━━ TASK MATERIAL ━━

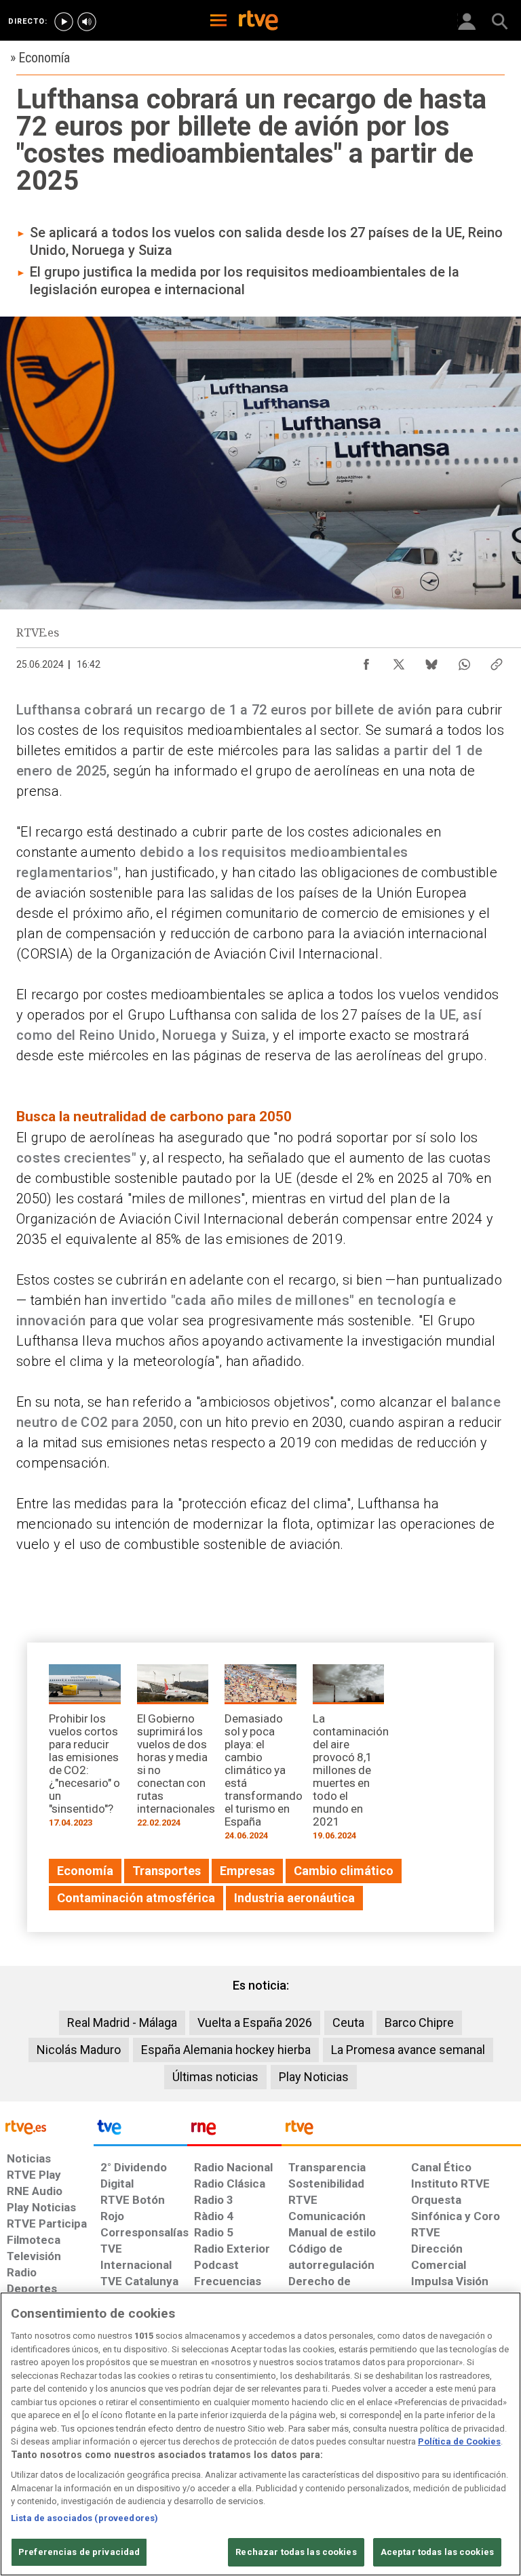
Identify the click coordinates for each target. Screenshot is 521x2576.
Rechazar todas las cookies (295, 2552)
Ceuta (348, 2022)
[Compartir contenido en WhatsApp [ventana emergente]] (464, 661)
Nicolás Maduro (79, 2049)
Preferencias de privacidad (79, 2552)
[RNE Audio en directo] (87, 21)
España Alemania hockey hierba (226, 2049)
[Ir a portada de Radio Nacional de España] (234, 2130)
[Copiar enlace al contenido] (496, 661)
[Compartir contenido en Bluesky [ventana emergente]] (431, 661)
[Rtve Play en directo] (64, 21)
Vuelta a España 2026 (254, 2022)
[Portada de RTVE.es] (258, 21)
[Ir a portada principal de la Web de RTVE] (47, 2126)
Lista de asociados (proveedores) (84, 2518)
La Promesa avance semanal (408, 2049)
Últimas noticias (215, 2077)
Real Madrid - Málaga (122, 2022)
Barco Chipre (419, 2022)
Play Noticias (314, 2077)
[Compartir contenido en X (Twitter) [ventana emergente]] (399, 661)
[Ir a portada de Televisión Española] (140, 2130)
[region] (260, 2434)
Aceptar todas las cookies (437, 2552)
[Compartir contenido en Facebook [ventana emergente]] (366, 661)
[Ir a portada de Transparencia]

━━━

# [ACTION ITEM]
Nothing before the line holding "[Compartir contenido en X" belongs in the answer. Repeat that line and the rest of the listing exactly.

# [EXERCISE RESPONSE]
[Compartir contenido en X (Twitter) [ventana emergente]] (399, 661)
[Ir a portada de Televisión Española] (140, 2130)
[region] (260, 2434)
Aceptar todas las cookies (437, 2552)
[Compartir contenido en Facebook [ventana emergente]] (366, 661)
[Ir a portada de Transparencia]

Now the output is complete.